**Instrução de trabalho a**. Pode copiar na íntegra o trecho sobre famílias simultâneas, sem mudar nada?

**Trecho para leitura**.
* * *

#1 - Famílias simultâneas. Reconhecimento de sociedade conjugal. Nova partilha de bens e pedido de registro da discussão nas matrículas imobiliárias

Data de publicação: 30/05/2023

Tribunal: TJ-PR

Relator: Eduardo Augusto Salomão Cambi

Chamada

(...) ''Famílias simultâneas ou paralelas se caracterizam pela circunstância de uma pessoa que, ao mesmo tempo, se coloca como membro de duas ou mais entidades familiares. Todavia, o reconhecimento jurídico destas famílias – resultantes da coexistencialidade e desde que fundadas na estabilidade, ostensibilidade, continuidade e publicidade – não se confundem com a situação dos relacionamentos clandestinos, nem com as relações afetivas casuais, livres, descomprometidas, sem comunhão de vida, atentatórias da dignidade, desonestas ou desprovidas de boa-fé em sentido objetivo''

Ementa na Íntegra

DIREITO DAS FAMÍLIAS. DIREITO PROCESSUAL CIVIL. FAMÍLIAS SIMULTÂNEAS. RECONHECIMENTO JURÍDICO. APELAÇÃO CÍVEL. “AÇÃO DE RECONHECIMENTO [DE] SOCIEDADE CONJUGAL DE FATO (UNIÃO ESTÁVEL) C/C NULIDADE DE PARTILHA REALIZADA COM NOVA PARTILHA DE BENS E PEDIDO DE REGISTRO DA DISCUSSÃO NAS MATRÍCULAS IMOBILIÁRIAS”. SENTENÇA DE PARCIAL PROCEDÊNCIA.

* * *

**Entradas da listagem**.
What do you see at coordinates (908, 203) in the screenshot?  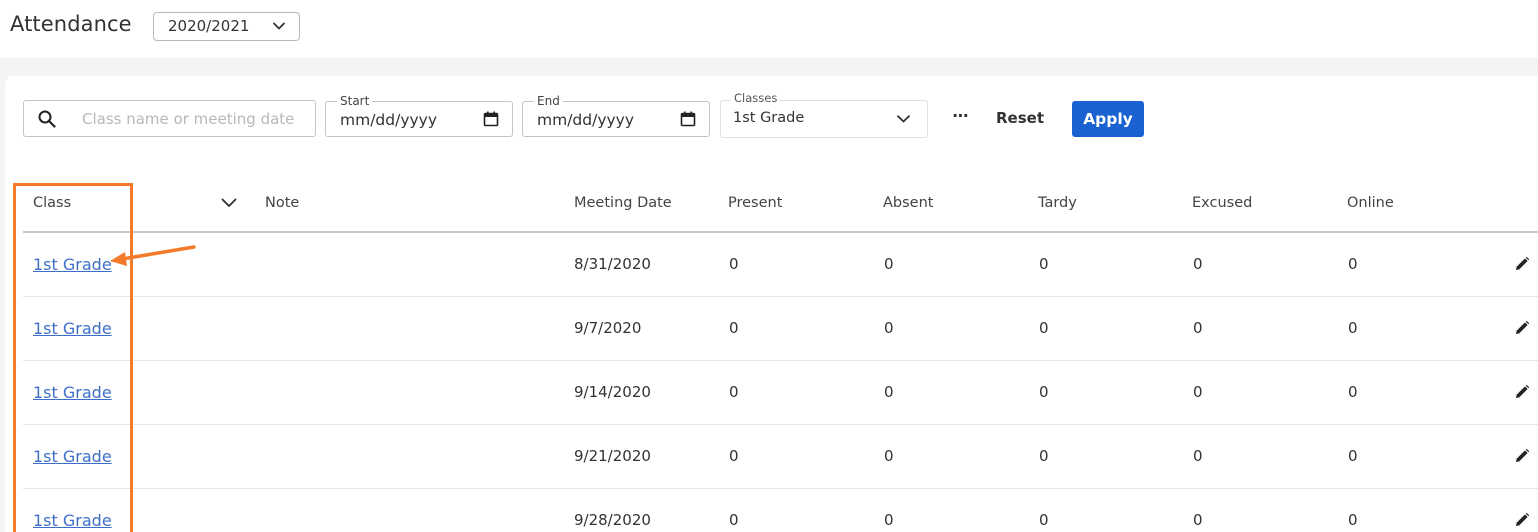 I see `column-header-absent: Absent` at bounding box center [908, 203].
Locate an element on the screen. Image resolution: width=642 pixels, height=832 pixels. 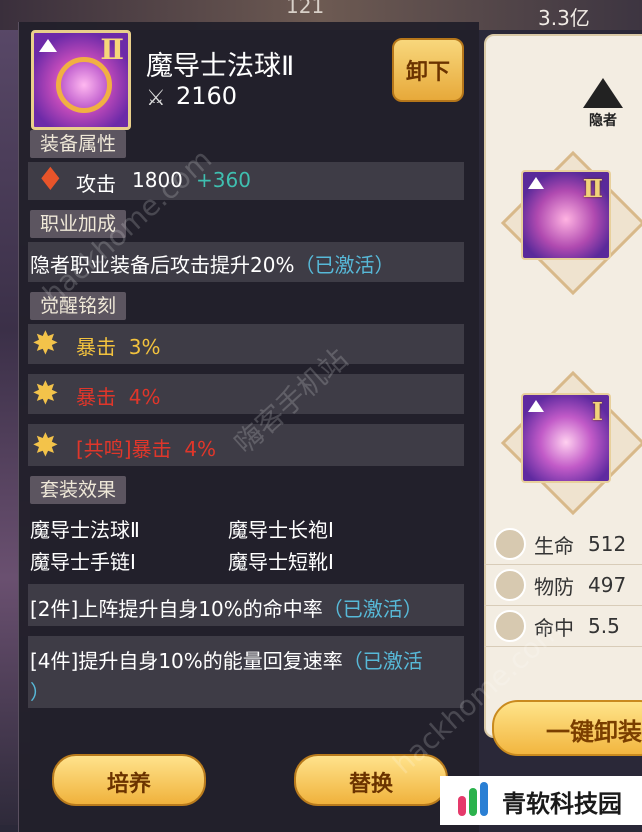
train-button: 培养 is located at coordinates (129, 780).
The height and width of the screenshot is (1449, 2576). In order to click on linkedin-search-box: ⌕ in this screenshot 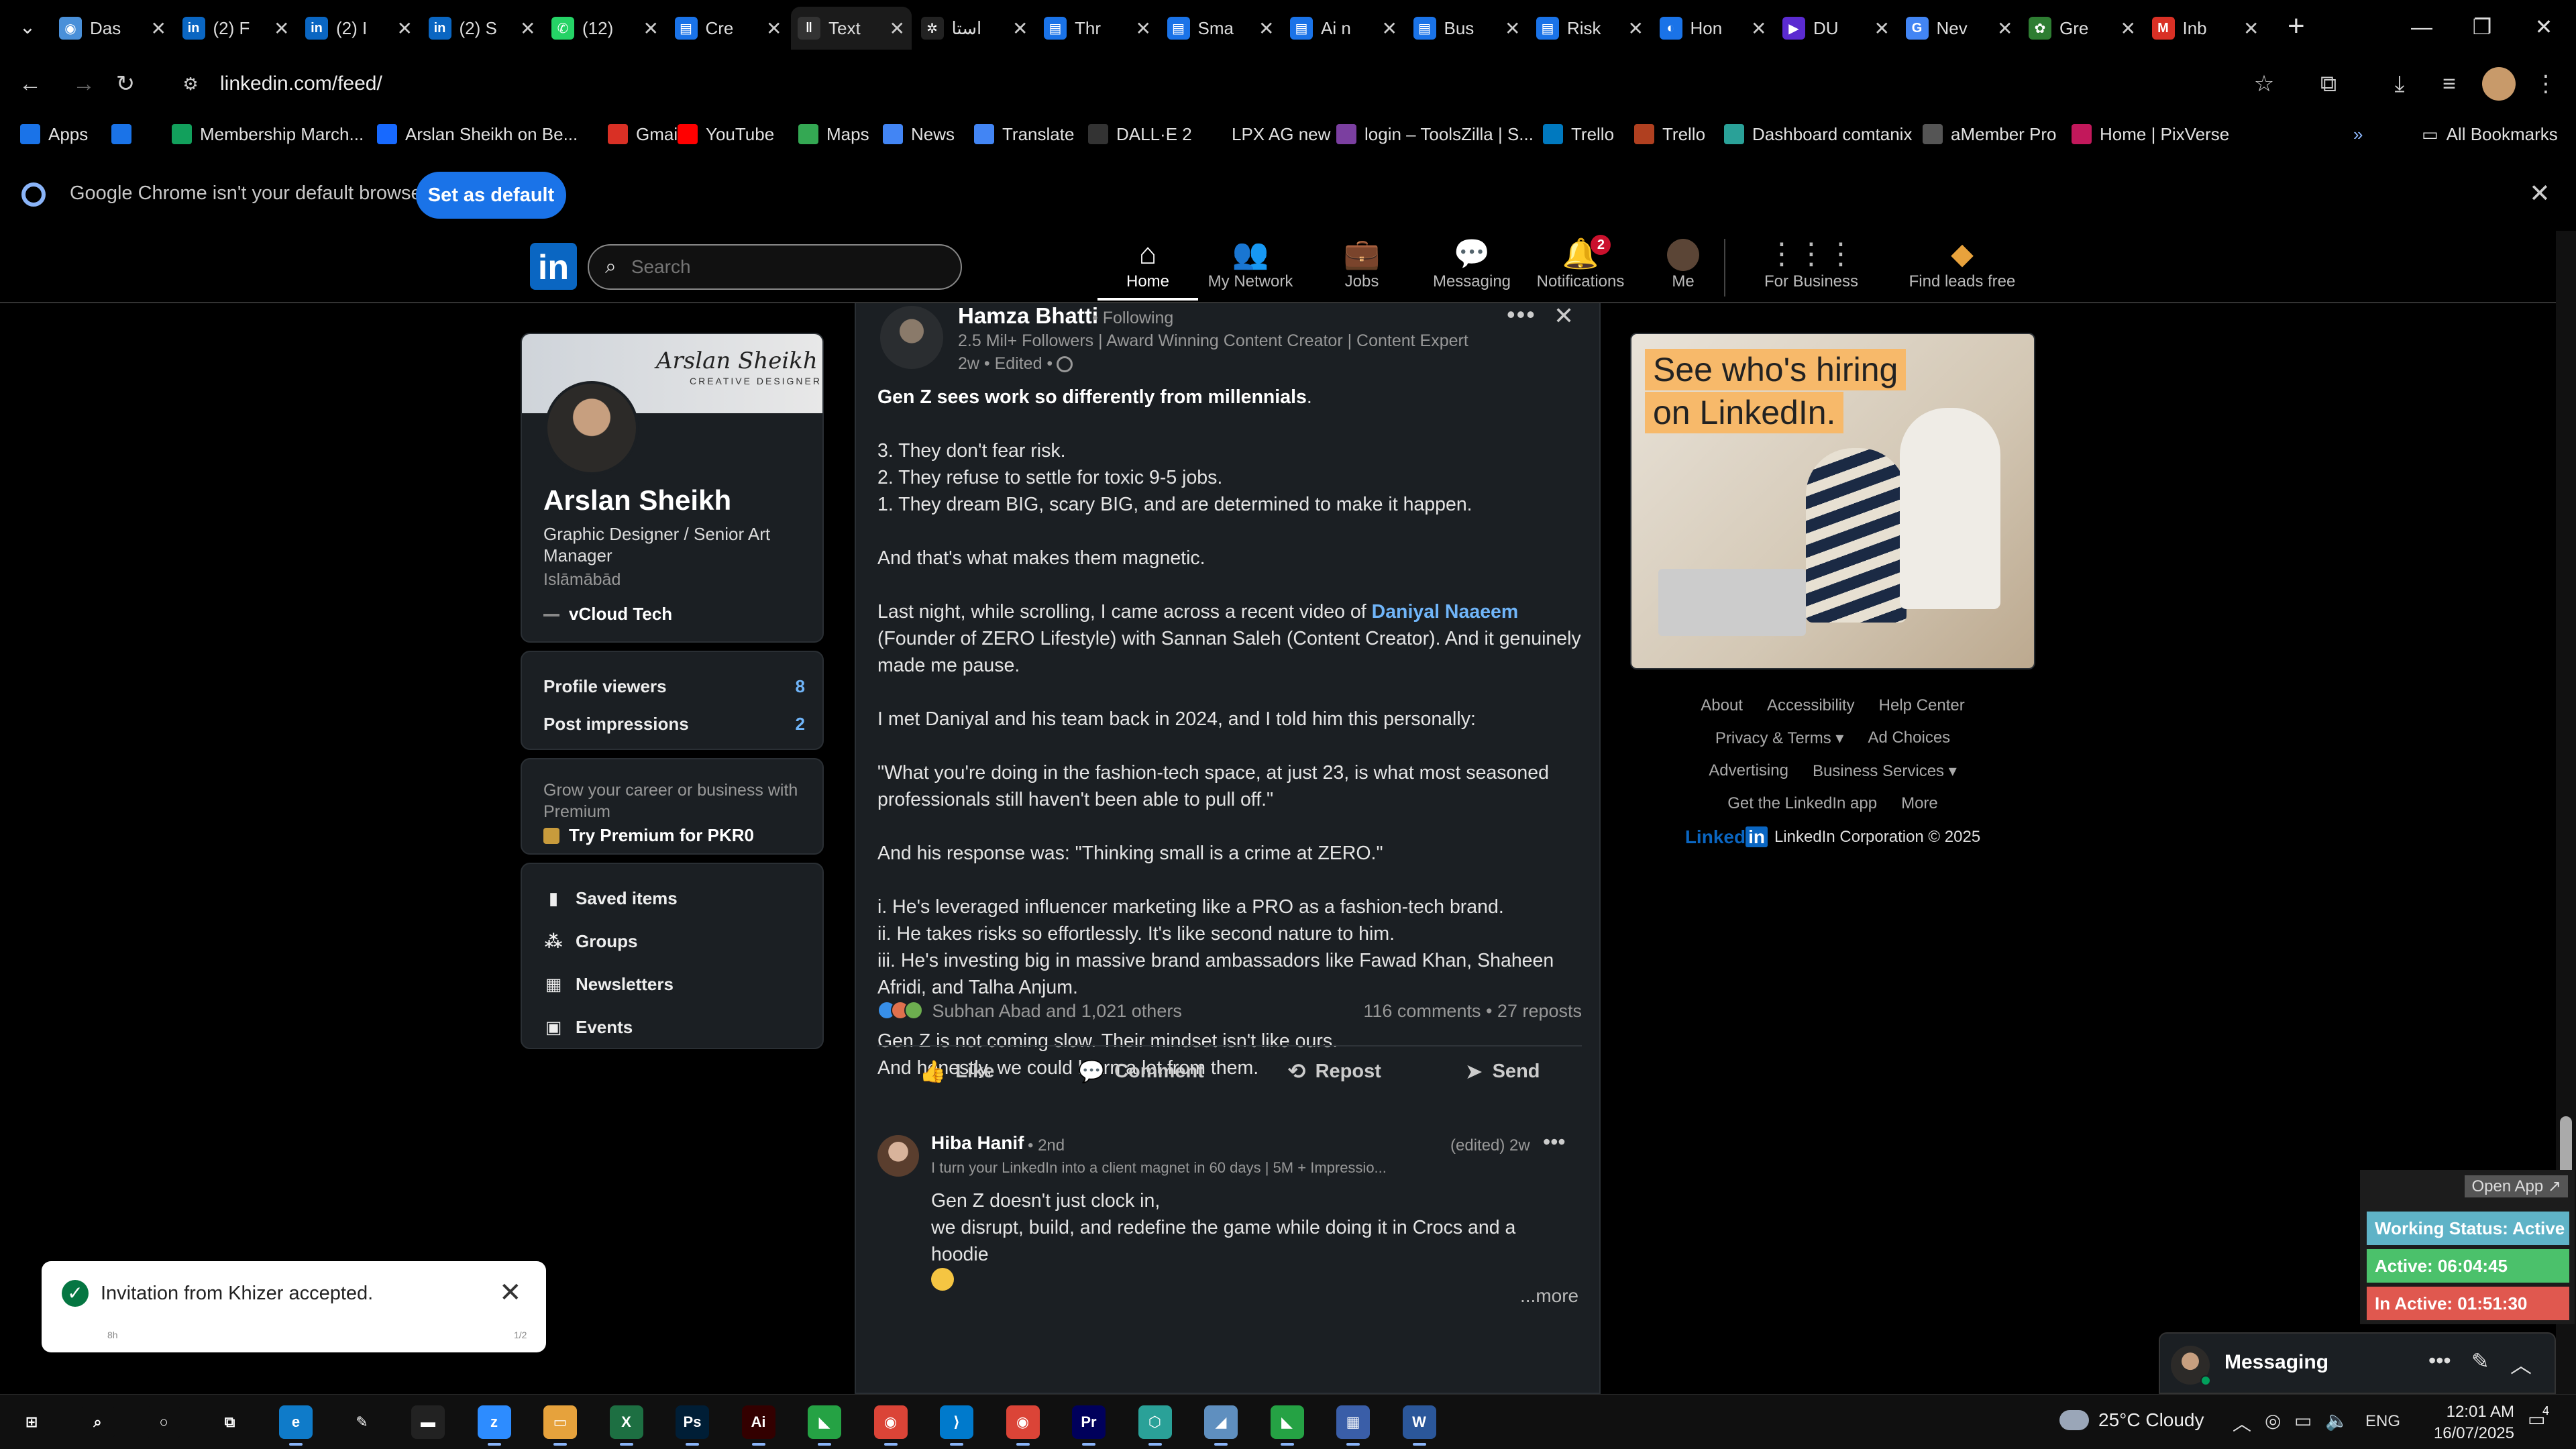, I will do `click(775, 267)`.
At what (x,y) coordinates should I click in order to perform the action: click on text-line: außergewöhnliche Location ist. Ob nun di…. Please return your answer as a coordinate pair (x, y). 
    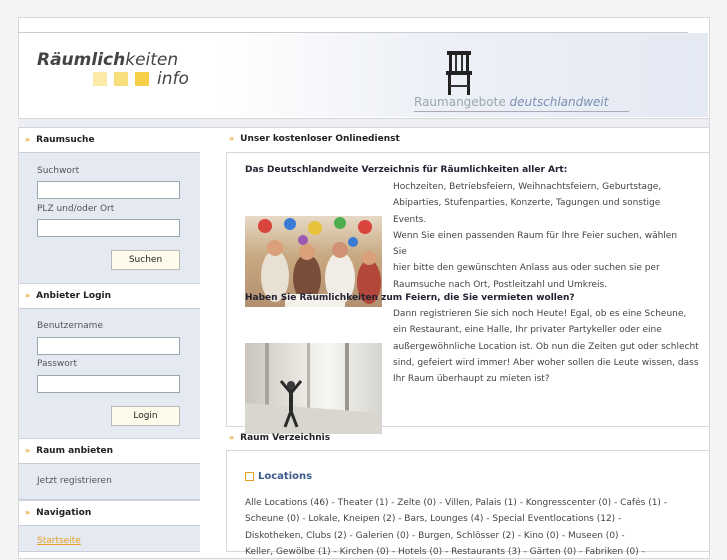
    Looking at the image, I should click on (546, 346).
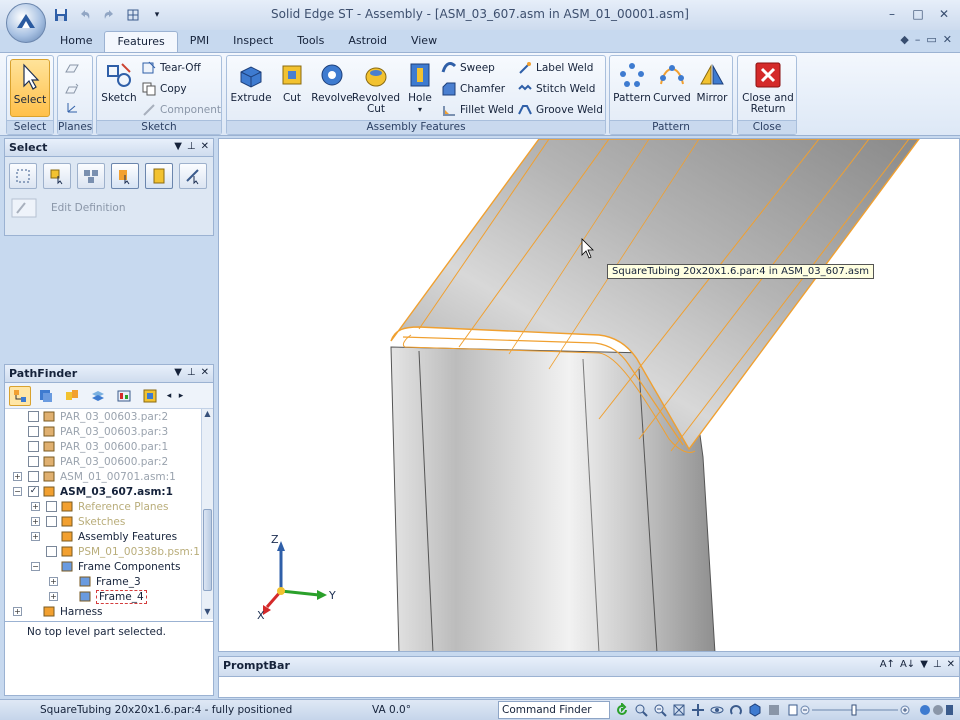  What do you see at coordinates (30, 88) in the screenshot?
I see `select-button: Select` at bounding box center [30, 88].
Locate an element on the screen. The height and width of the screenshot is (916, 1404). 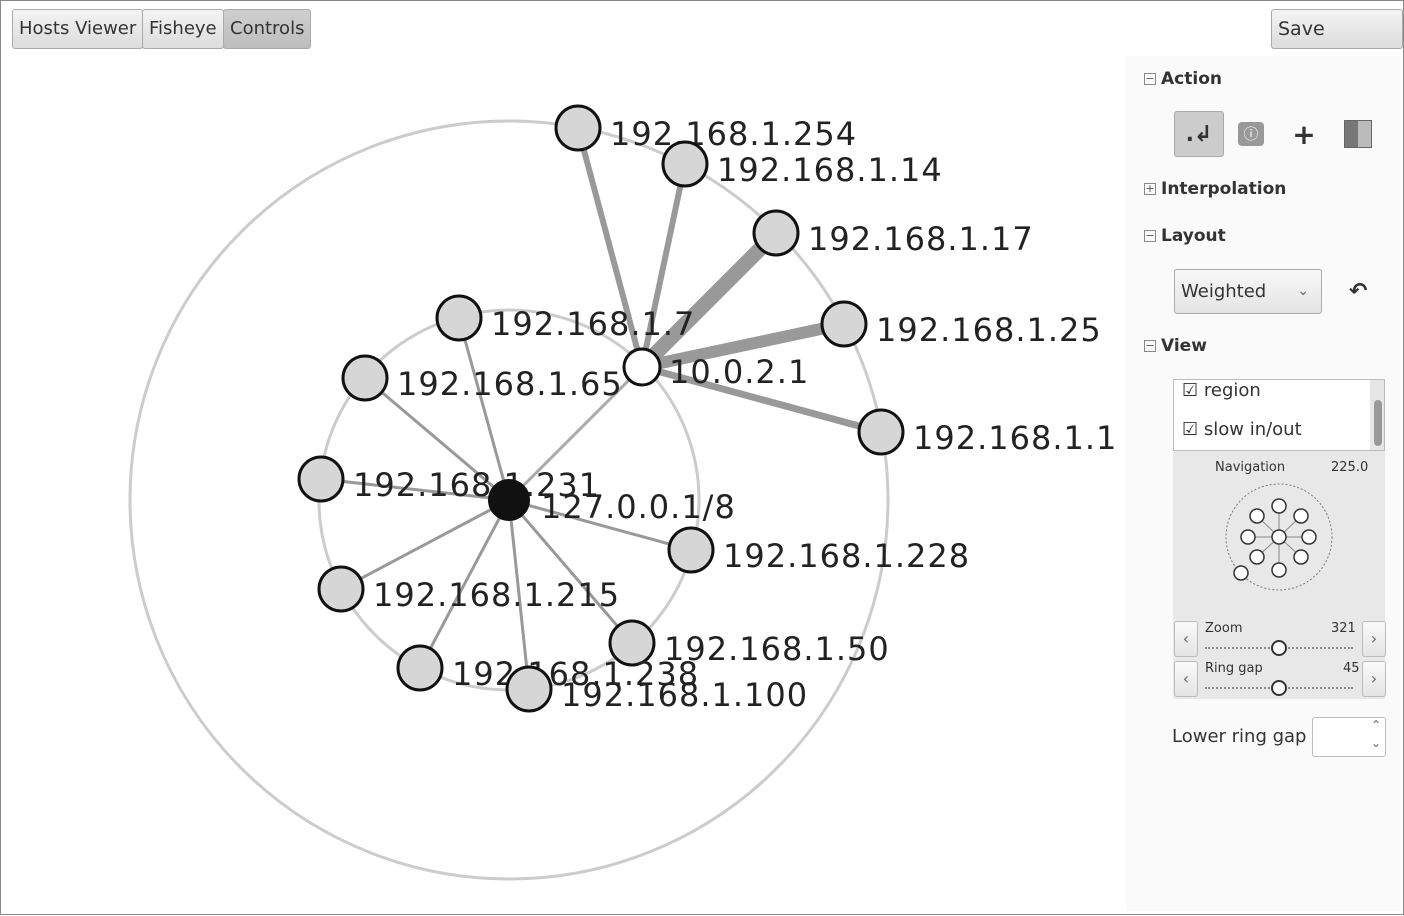
host-label: 192.168.1.100 is located at coordinates (684, 695).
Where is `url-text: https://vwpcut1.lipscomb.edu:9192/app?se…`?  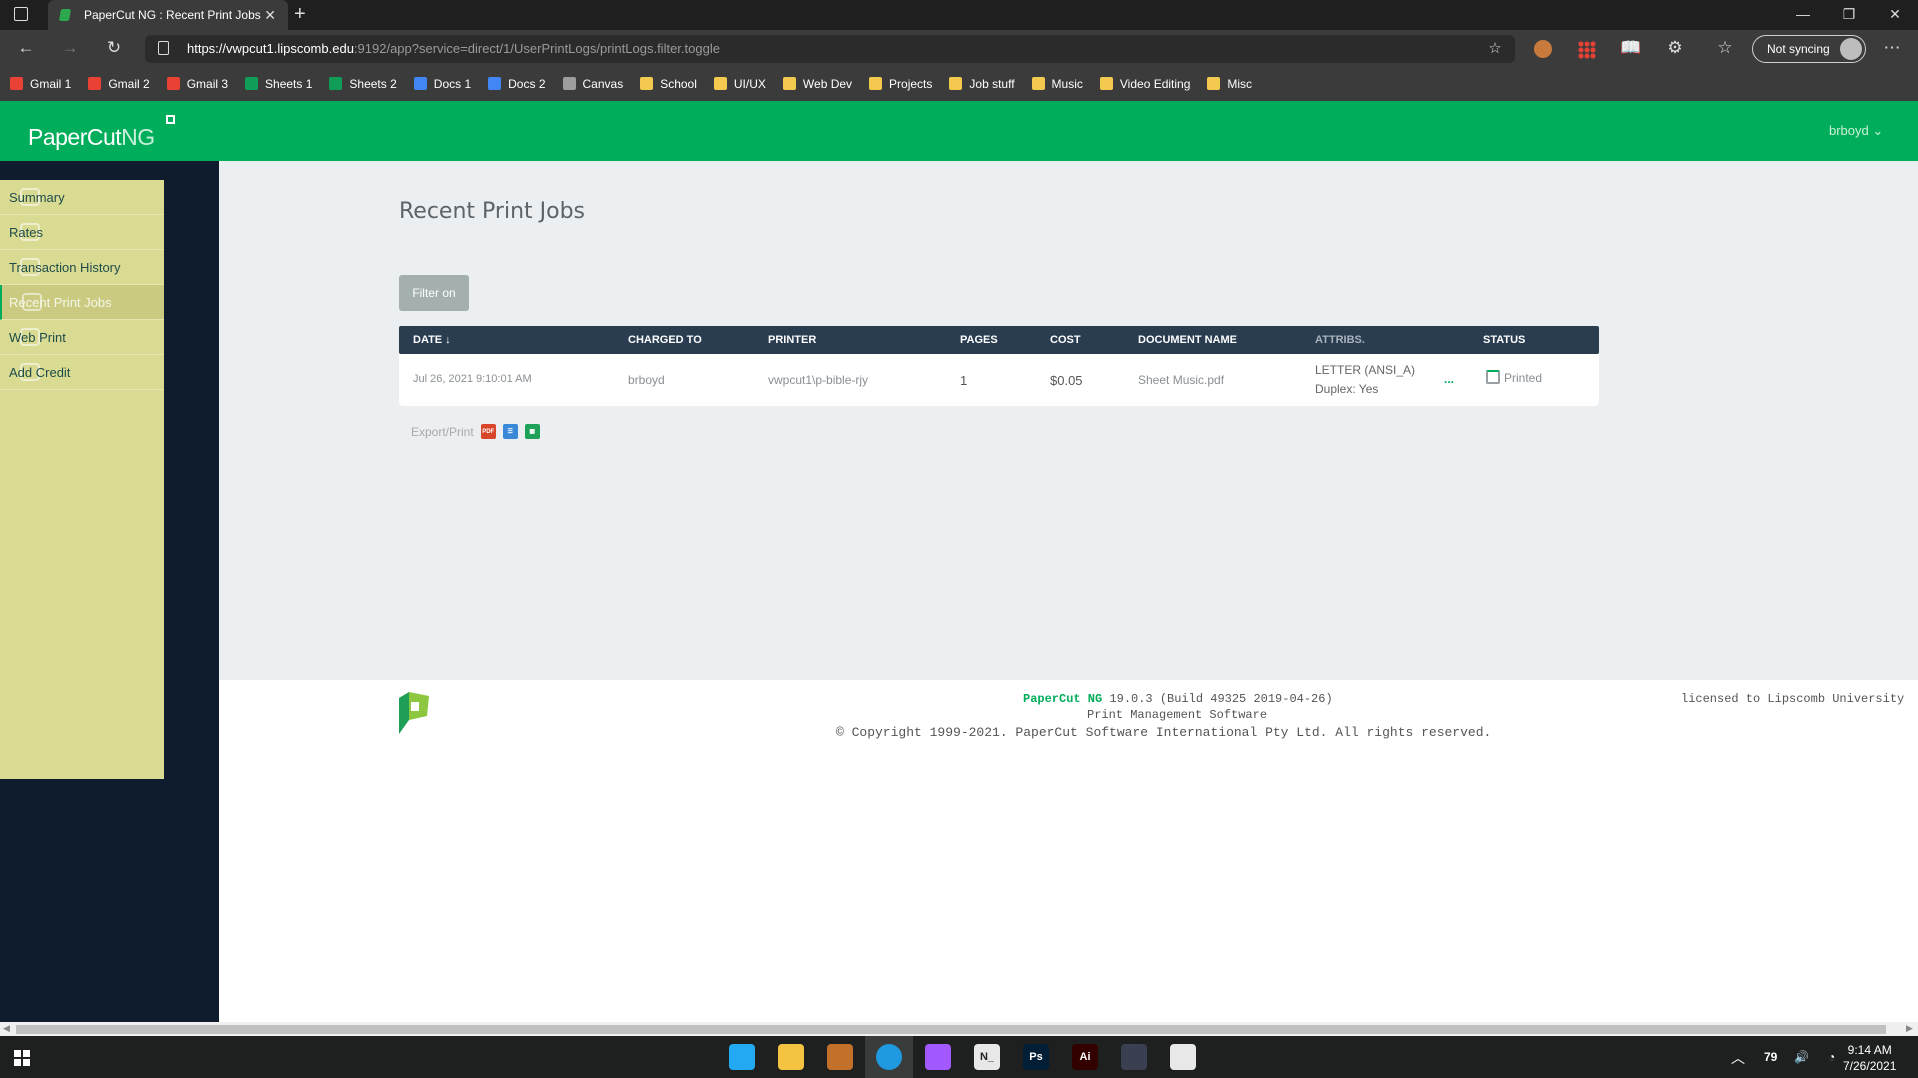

* * *

**Instrução de trabalho b**. Represente como uma lista JSON de strings as linhas da listagem, começando na linha que contém "Locate an element on the screen. The" e indo até o fim da listagem, ambas as pontas incluídas. Use uma string por linha, pule as linhas em branco e deixe as imagens fora da resposta.

**Caixa de resposta a**.
#1 - Famílias simultâneas. Reconhecimento de sociedade conjugal. Nova partilha de bens e pedido de registro da discussão nas matrículas imobiliárias

Data de publicação: 30/05/2023

Tribunal: TJ-PR

Relator: Eduardo Augusto Salomão Cambi

Chamada

(...) ''Famílias simultâneas ou paralelas se caracterizam pela circunstância de uma pessoa que, ao mesmo tempo, se coloca como membro de duas ou mais entidades familiares. Todavia, o reconhecimento jurídico destas famílias – resultantes da coexistencialidade e desde que fundadas na estabilidade, ostensibilidade, continuidade e publicidade – não se confundem com a situação dos relacionamentos clandestinos, nem com as relações afetivas casuais, livres, descomprometidas, sem comunhão de vida, atentatórias da dignidade, desonestas ou desprovidas de boa-fé em sentido objetivo''

Ementa na Íntegra

DIREITO DAS FAMÍLIAS. DIREITO PROCESSUAL CIVIL. FAMÍLIAS SIMULTÂNEAS. RECONHECIMENTO JURÍDICO. APELAÇÃO CÍVEL. “AÇÃO DE RECONHECIMENTO [DE] SOCIEDADE CONJUGAL DE FATO (UNIÃO ESTÁVEL) C/C NULIDADE DE PARTILHA REALIZADA COM NOVA PARTILHA DE BENS E PEDIDO DE REGISTRO DA DISCUSSÃO NAS MATRÍCULAS IMOBILIÁRIAS”. SENTENÇA DE PARCIAL PROCEDÊNCIA.

**Caixa de resposta b**.
[
  "Locate an element on the screen. The height and width of the screenshot is (916, 1404). ",
  "host-label: 192.168.1.100 is located at coordinates (684, 695).",
  "Where is `url-text: https://vwpcut1.lipscomb.edu:9192/app?se…`?  "
]